Quick answer: Use Screen.safeArea to get the unobstructed region, convert it to anchor values on a parent RectTransform that contains your UI, and update it on orientation change. Enable “Render outside safe area” in Player Settings to use the full screen for gameplay while keeping UI elements within safe bounds.
Here is how to fix Unity Android notch safe area layout issues. Your game runs full-screen on a modern Android phone and the top portion of your UI — health bars, score text, menu buttons — is hidden behind the notch or punch-hole camera cutout. On some devices the bottom navigation gesture area overlaps your action buttons. The UI looked fine on your test device without a notch, but players with newer phones see clipped or unreachable elements.
The Symptom
UI elements positioned near screen edges are partially or fully obscured by hardware display cutouts (notch, punch-hole camera, rounded corners) or software navigation areas (gesture bars, navigation buttons). The game renders behind these areas but interactive elements are unreachable or text is unreadable.
This affects Android devices with notches (most phones since 2018), punch-hole cameras, and iOS devices with Dynamic Island or the classic notch. Each device has a different cutout size and position.
What Causes This
UI anchored to screen edges without safe area offset. If your Canvas uses Screen Space Overlay and elements are anchored to the top or sides with zero offset, they extend into the cutout area. The Canvas renders to the full screen resolution including the notch region.

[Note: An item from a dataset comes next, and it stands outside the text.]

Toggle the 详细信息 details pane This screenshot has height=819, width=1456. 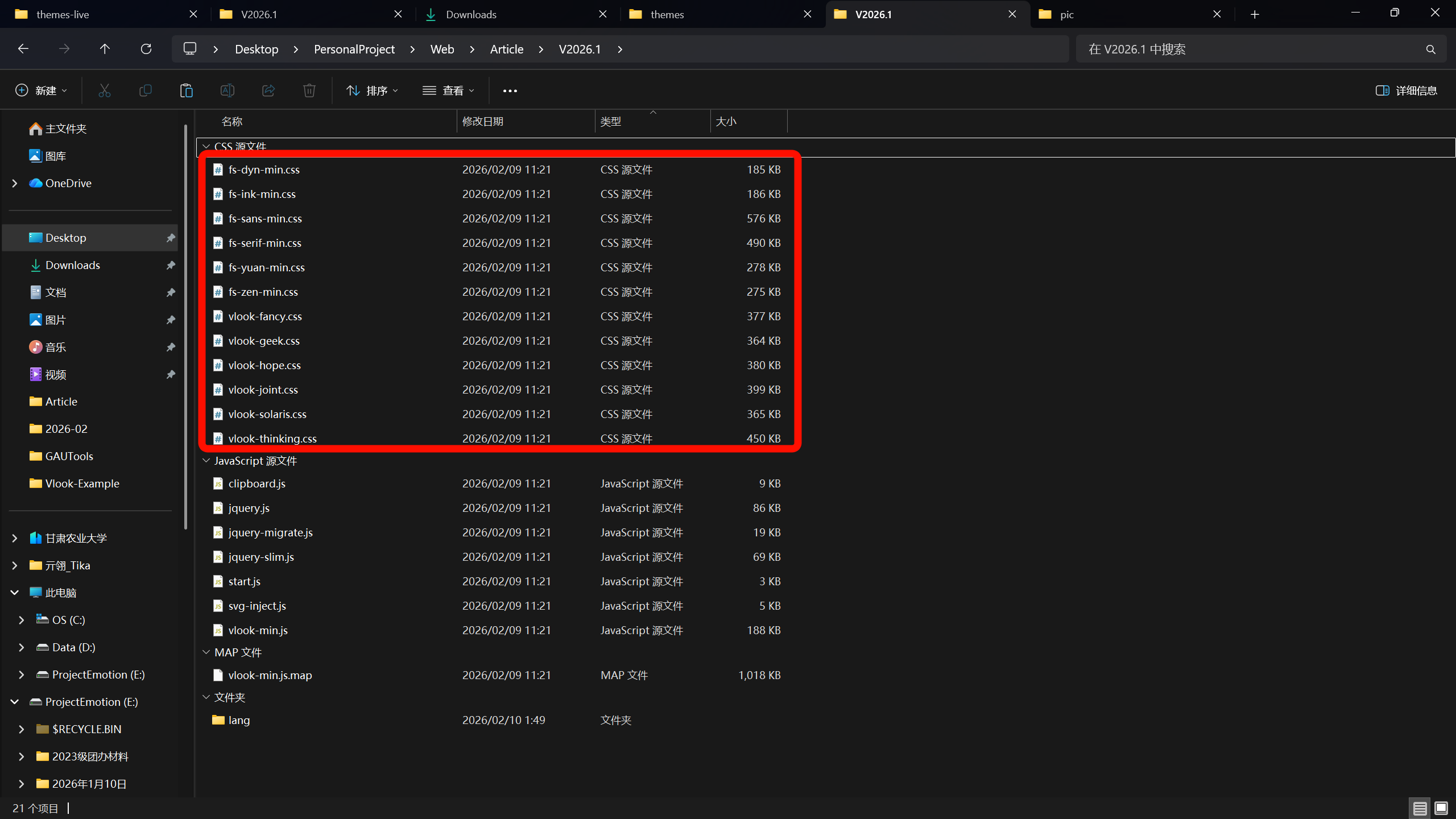(1406, 90)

“Render outside safe area” is enabled without compensation. When this Player Setting is on (the default), Unity renders content behind the notch, giving you more screen real estate for gameplay. But if you do not offset your UI, it gets clipped.

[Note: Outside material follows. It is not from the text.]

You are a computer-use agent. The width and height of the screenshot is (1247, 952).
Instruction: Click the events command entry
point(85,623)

No runtime safe area adaptation. Different devices have different cutout sizes and positions. A hardcoded pixel offset that works on one phone fails on another. The solution must query the actual device safe area at runtime.
Orientation changes move the cutout. On phones with a top notch, rotating to landscape moves the cutout to the left or right side. Your safe area handling must respond to orientation changes dynamically.
The Fix
Step 1: Create a SafeArea helper component. Attach this to a RectTransform that acts as the parent container for all UI elements that must avoid the notch.
using UnityEngine;
public class SafeAreaPanel : MonoBehaviour
{
private RectTransform panel;
private Rect lastSafeArea = Rect.zero;
void Awake()
{
panel = GetComponent<RectTransform>();
ApplySafeArea();
}
void Update()
{
if (Screen.safeArea != lastSafeArea)
ApplySafeArea();
}
void ApplySafeArea()
{
Rect safeArea = Screen.safeArea;
lastSafeArea = safeArea;
Vector2 anchorMin = safeArea.position;
Vector2 anchorMax = safeArea.position + safeArea.size;
anchorMin.x /= Screen.width;
anchorMin.y /= Screen.height;
anchorMax.x /= Screen.width;
anchorMax.y /= Screen.height;
panel.anchorMin = anchorMin;
panel.anchorMax = anchorMax;
}
}
Step 2: Structure your Canvas hierarchy. Create a full-screen Canvas with a child “SafeArea” RectTransform that has the SafeAreaPanel script. Put all interactive UI under this child. Background elements that should extend behind the notch (like a full-screen gradient) stay outside the safe area container.
// Canvas hierarchy:
// Canvas (Screen Space Overlay, full screen)
// ├── Background (full screen, no safe area)
// └── SafeArea (RectTransform + SafeAreaPanel script)
// ├── TopBar (health, score)
// ├── HUD (gameplay UI)
// └── BottomBar (action buttons)
Step 3: Enable Render outside safe area in Player Settings. Go to Player Settings > Android > Resolution and Presentation. Check “Render outside safe area.” This lets your game use the full display for 3D content and backgrounds while your UI script keeps interactive elements within bounds.
Step 4: Test with Device Simulator. Install the Device Simulator package (Window > General > Device Simulator). Select device profiles with notches (Pixel, Samsung Galaxy, iPhone) to verify your safe area handling in the editor without deploying to a device.
Handling Landscape Orientation
In landscape, the notch moves to the left or right edge. Screen.safeArea accounts for this automatically, but your UI layout must handle horizontal insets as well as vertical ones. If you only planned for top insets, landscape mode will clip side-anchored elements. The SafeAreaPanel script above handles all orientations because it re-applies anchors whenever Screen.safeArea changes.
“Every phone has a different notch. Do not hardcode pixel offsets — query Screen.safeArea and let the device tell you where the safe region is.”
iOS Considerations
The same Screen.safeArea API works on iOS for the Dynamic Island, notch, and home indicator area. No platform-specific code is needed. The helper script above works identically on both platforms.
Test on at least three different notch devices. The Samsung punch-hole, the iPhone Dynamic Island, and a Pixel notch all have different cutout sizes and positions.